Reflecting the accumulating criticism and frustration, public support for Ramaphosa and his government appears to have declined sharply. We say ‘appears’ because in-person surveys of representative samples of respondents were not possible during the lockdown, and large-scale random digit dialling phone surveys are inefficient and expensive in South Africa and were also hobbled by closure of call centres. However, two different surveys utilising a combination of computer-assisted telephone and online interviews concluded that approval and trust in Ramaphosa had increased at the start of the crisis, but dropped substantially, by over 20 percentage points a few months later. It should be noted, however, that because his March/April surge in approval was so great, this decline still left Ramaphosa with levels of support around 60% in late July (Ask Africa, 2020; Robert, 2020). However, neither measure included the full impacts of the corruption revelations.
How well did South Africa do medically?

EXERCISE TASKS:
[1] Answer these from the text on public support for Ramaphosa:
(a) During what period were in-person surveys of representative samples not possible?
(b) Which two kinds of interviews did the two surveys combine?
(c) Around what level was Ramaphosa's support in late July?
[2] Rewrite the paragraph of the text on public support for Ramaphosa that begins "Reflecting the accumulating criticism" as a shorter version that keeps its main facts.
The lines that come after this text aren't needed for any of the work here.

SUPPLIED DATA:
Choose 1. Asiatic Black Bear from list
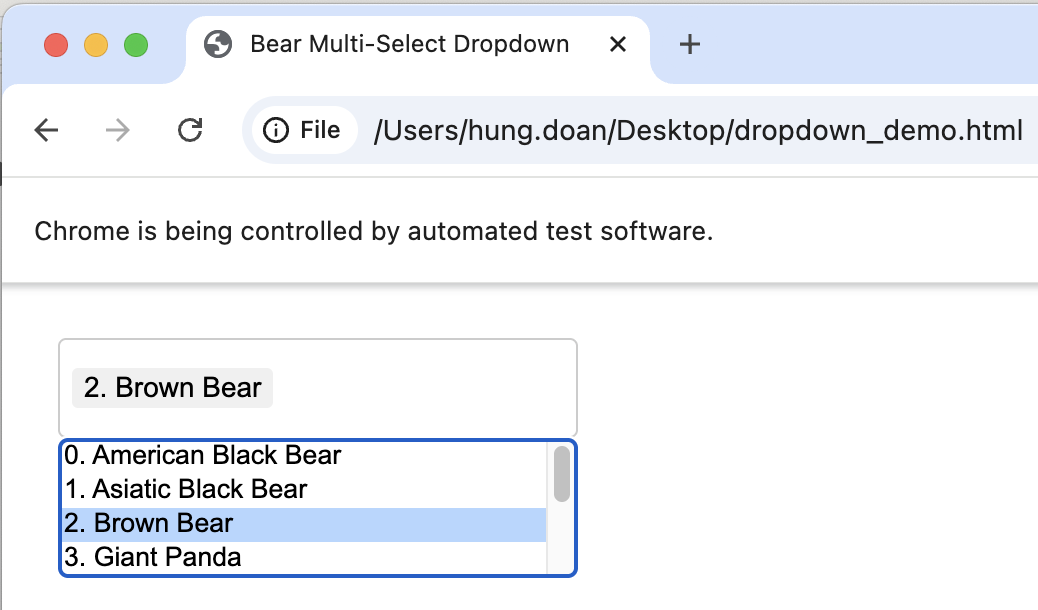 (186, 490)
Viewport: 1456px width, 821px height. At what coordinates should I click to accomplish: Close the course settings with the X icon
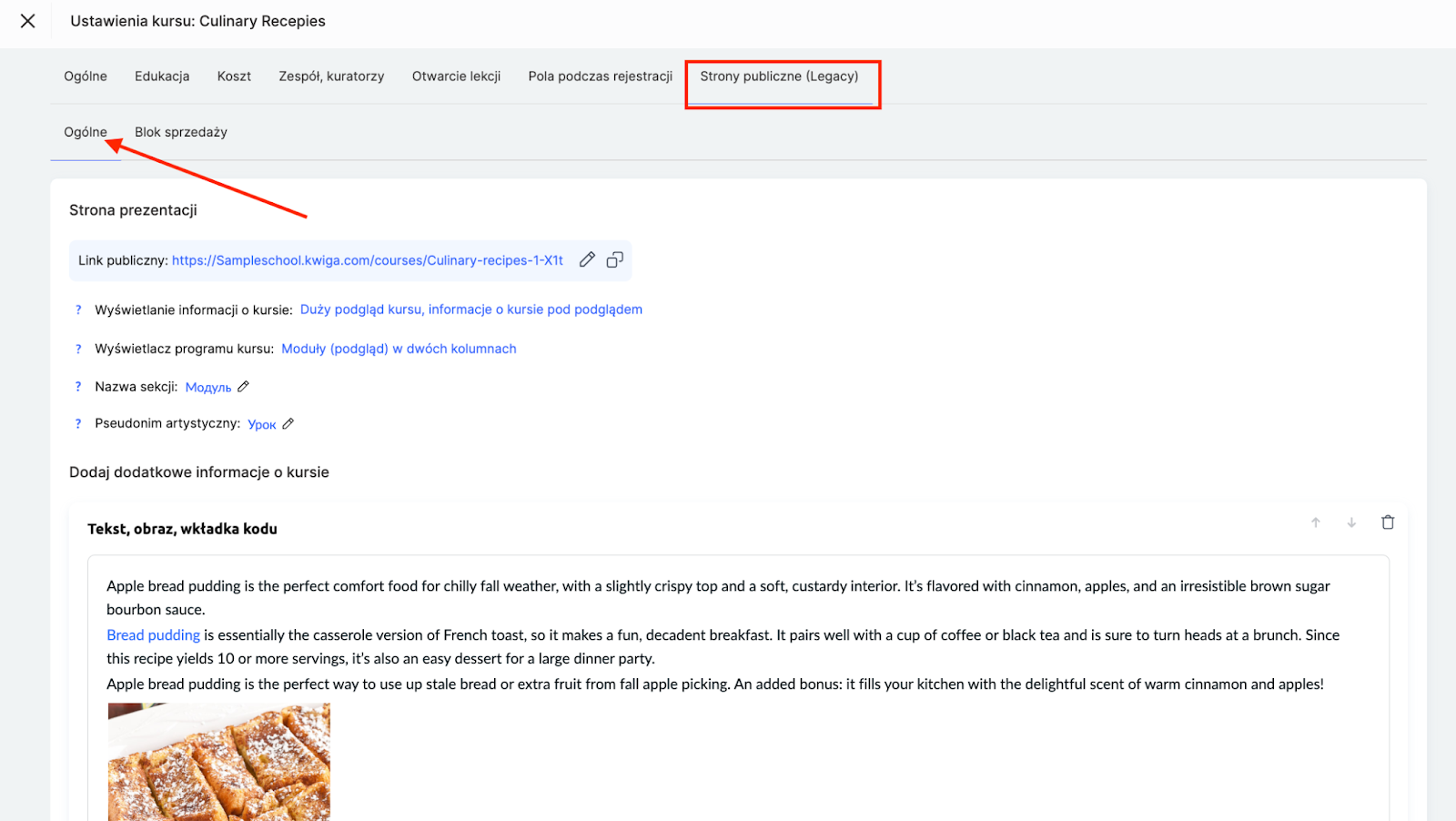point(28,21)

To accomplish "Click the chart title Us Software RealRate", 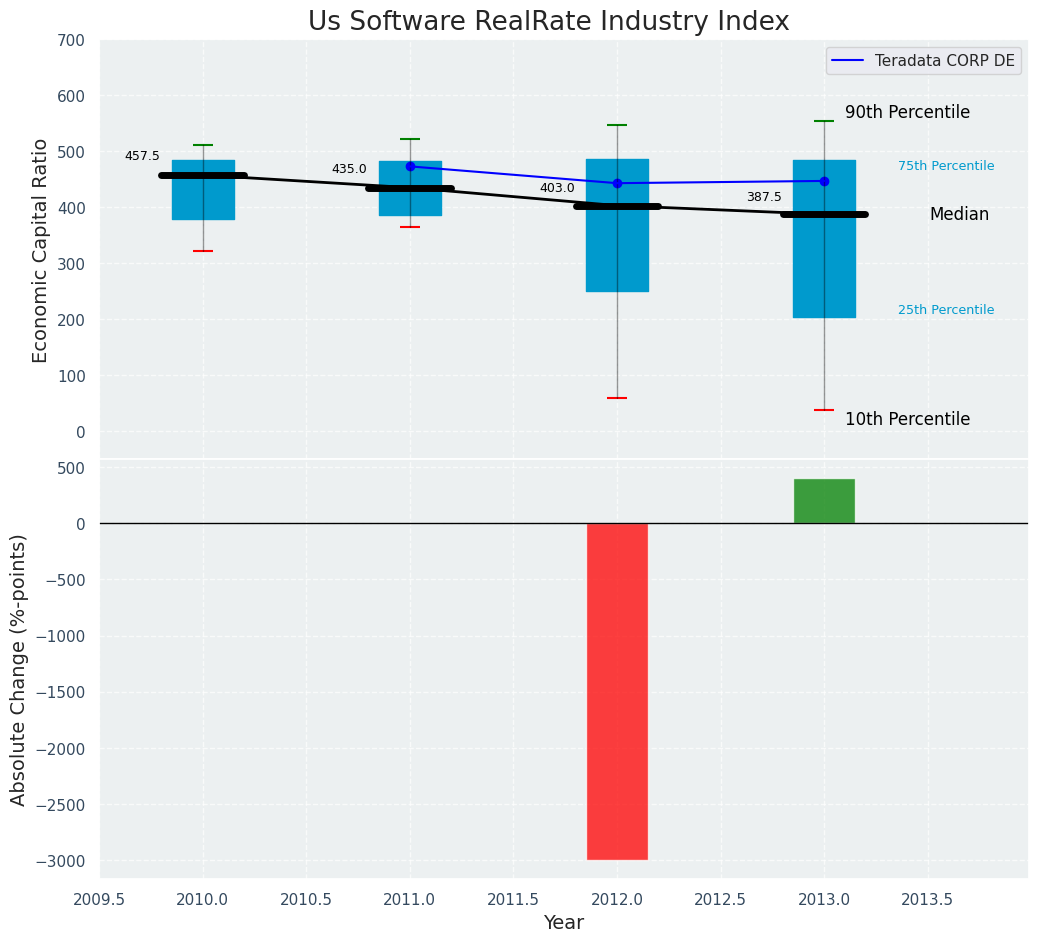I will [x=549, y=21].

...

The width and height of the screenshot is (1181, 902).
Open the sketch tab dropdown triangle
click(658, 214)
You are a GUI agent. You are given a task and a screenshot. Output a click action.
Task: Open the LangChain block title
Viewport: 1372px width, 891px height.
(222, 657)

EXERCISE RESULTS:
[1]
(a) During the lockdown.
(b) Computer-assisted telephone interviews and online interviews.
(c) Around 60%.

[2] Public support for Ramaphosa and his government appears to have fallen sharply amid growing criticism. The word "appears" is used because in-person surveys were impossible during the lockdown, and random phone surveys are costly in South Africa and were hampered by call center closures. Two surveys using telephone and online interviews found that approval and trust in Ramaphosa rose at the start of the crisis but dropped by over 20 percentage points a few months later. Because his March/April rise was so large, his support was still around 60% in late July. Neither measure captured the full impact of the corruption revelations.